** Begin Extract to read **

Those harping on about people having to respect the laws of the land (curfew) and defending the upholders of the laws (the police), ironically do not realise that the latter’s actions are in contravention of those same laws (i.e the laws that prevent ANYONE from beating the sh*t out of anyone). Cognitive dissonance anyone?

Exceptional times

These are exceptional times. We have never faced anything like it before. And in times like these, the minimum we expect from our institutions is that they strong. They cannot afford to have public confidence in them eroded. The police specifically cannot be perceived as the usual repressive force that it is.  They have to be better.

Police brutality is nothing new.  Burying your head in the sand won’t make it go away. And, let’s call a spade a spade. It is the poorest and the most disenfranchised of our society who generally bear the brunt of a heavy handed approach by  the police.  The well-to-do’s and the privileged, on the other hand, have generally been safe from police brutality. Uncomfortable as it is, that’s just a fact. The Saramandine brothers now, David Gaiqui before, Eddysen Pachee (dead in police custody in 2016), Iqbal Toofany (dead in police custody in 2015) to name a few, are/were not exactly the equivalent of the Koch brothers.

** End Extract to read **
** Begin Data provided **

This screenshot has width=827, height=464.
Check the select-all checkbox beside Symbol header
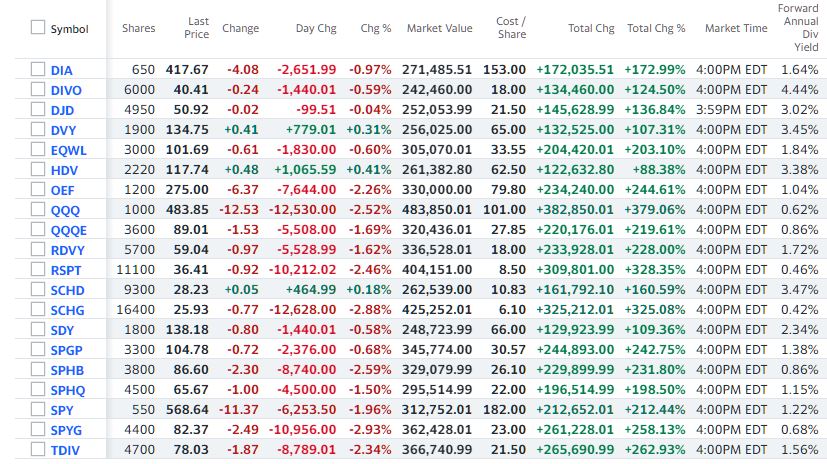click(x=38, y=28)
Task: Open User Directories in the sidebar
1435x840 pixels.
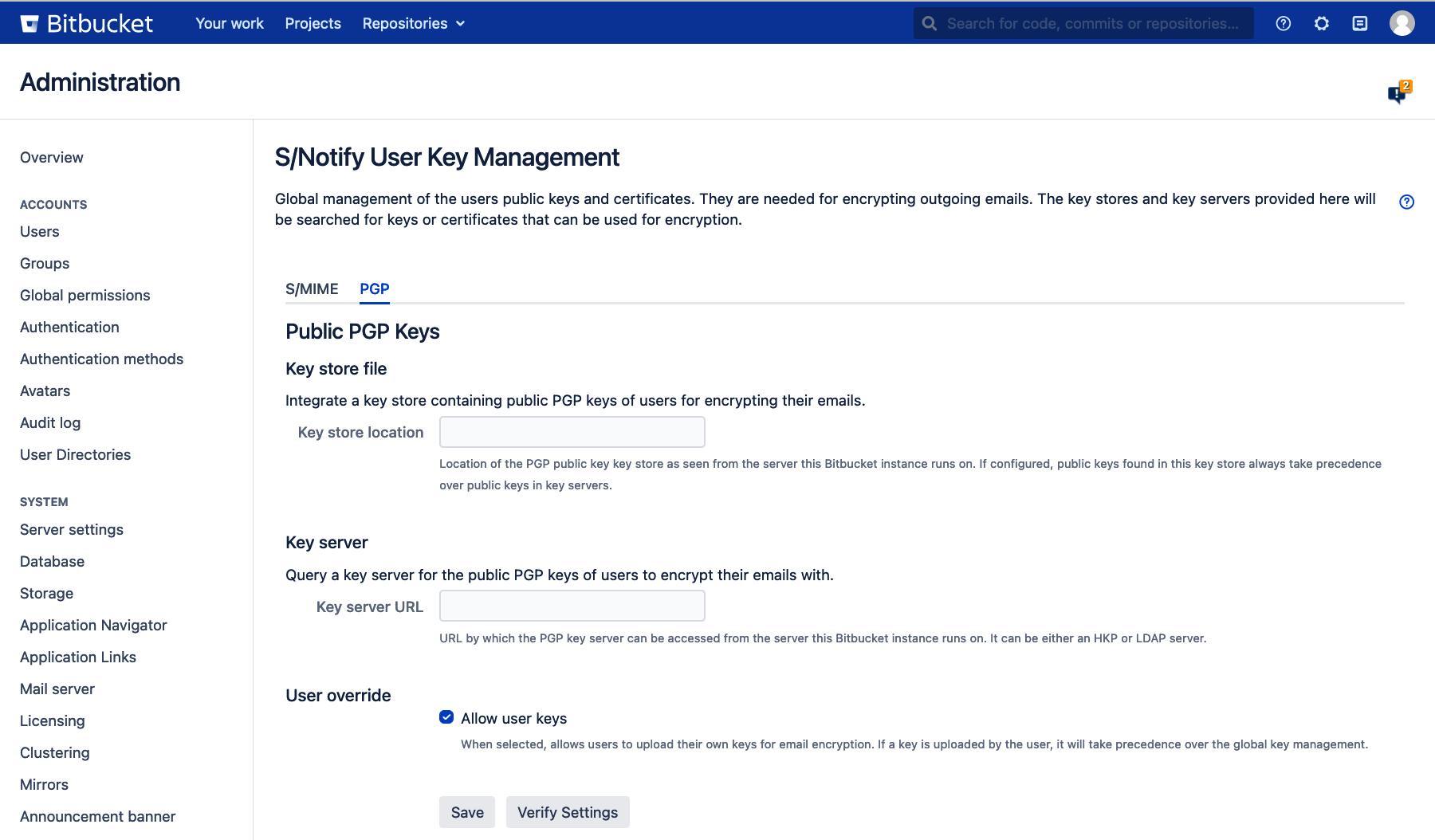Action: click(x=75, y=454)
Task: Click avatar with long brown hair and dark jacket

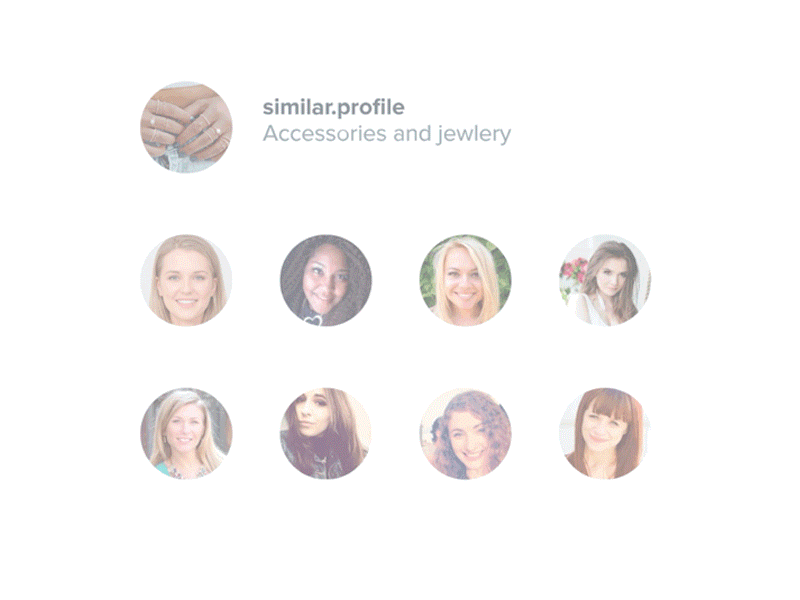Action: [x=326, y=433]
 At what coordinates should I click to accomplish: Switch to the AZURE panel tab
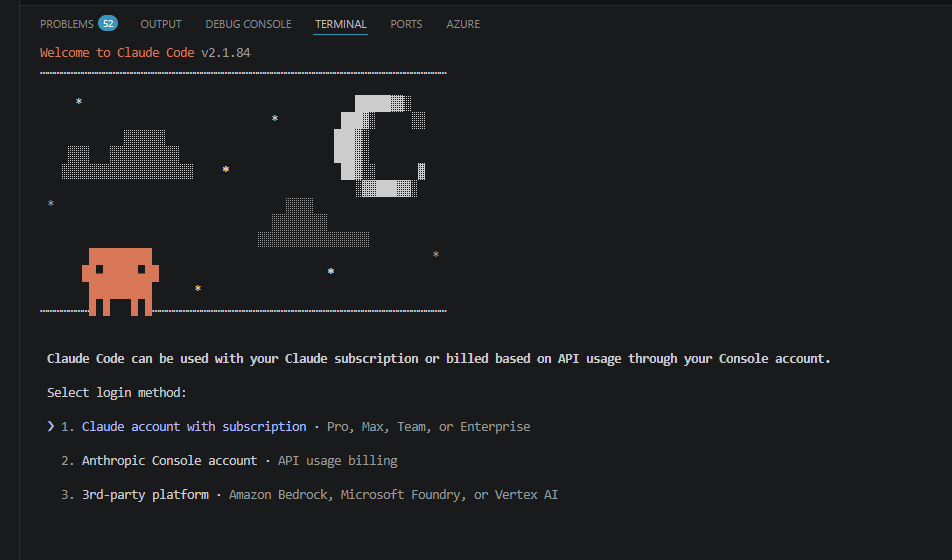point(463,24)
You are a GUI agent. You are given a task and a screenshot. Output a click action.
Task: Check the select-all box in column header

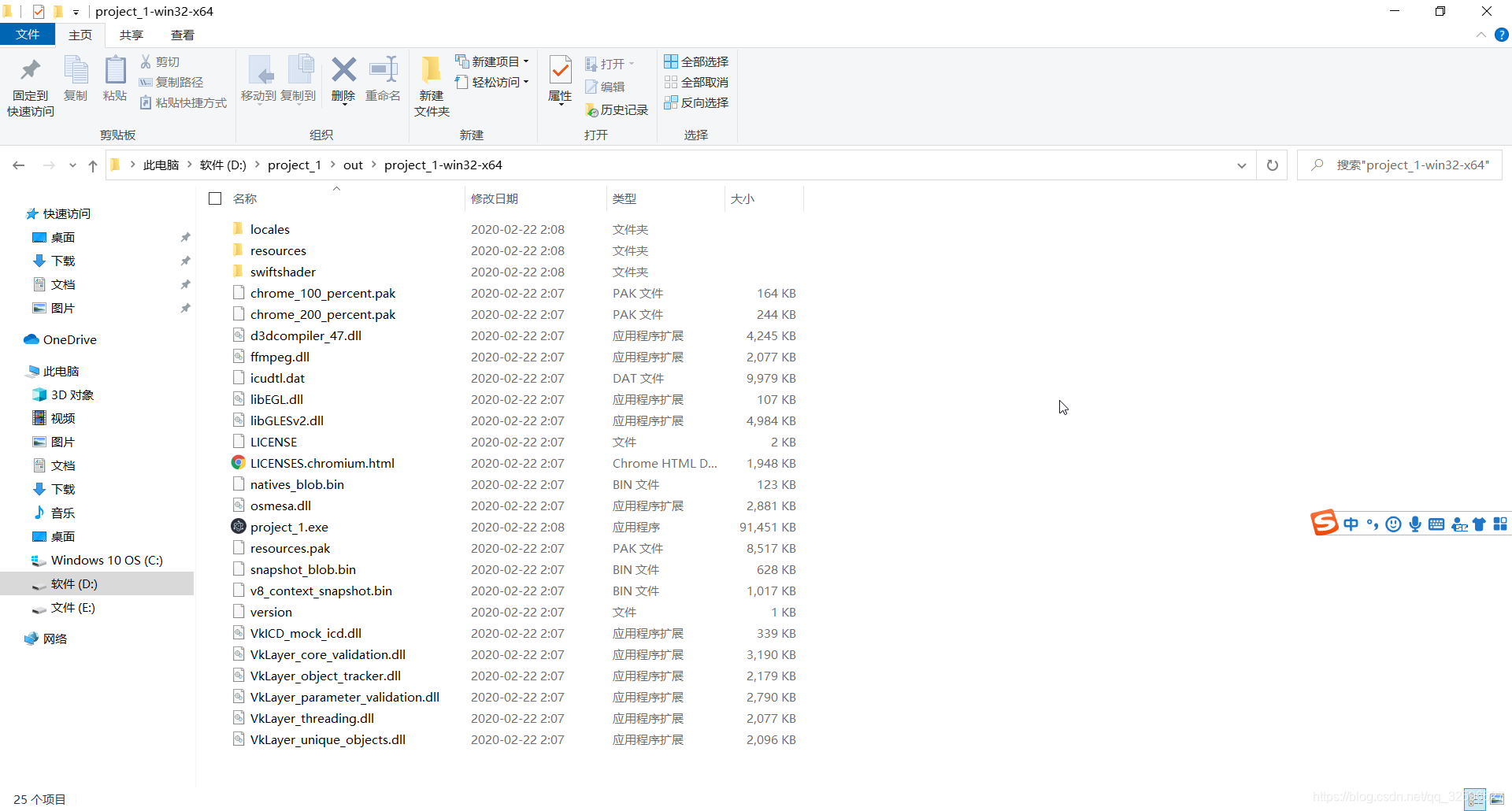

** End Data provided **

## Direction
Reproduce word for word the part of the piece on police brutality starting at "Police brutality is" and ending at "the Koch brothers.". Draw only on the piece on police brutality, not on the listing.

## Reply to the task
Police brutality is nothing new.  Burying your head in the sand won’t make it go away. And, let’s call a spade a spade. It is the poorest and the most disenfranchised of our society who generally bear the brunt of a heavy handed approach by  the police.  The well-to-do’s and the privileged, on the other hand, have generally been safe from police brutality. Uncomfortable as it is, that’s just a fact. The Saramandine brothers now, David Gaiqui before, Eddysen Pachee (dead in police custody in 2016), Iqbal Toofany (dead in police custody in 2015) to name a few, are/were not exactly the equivalent of the Koch brothers.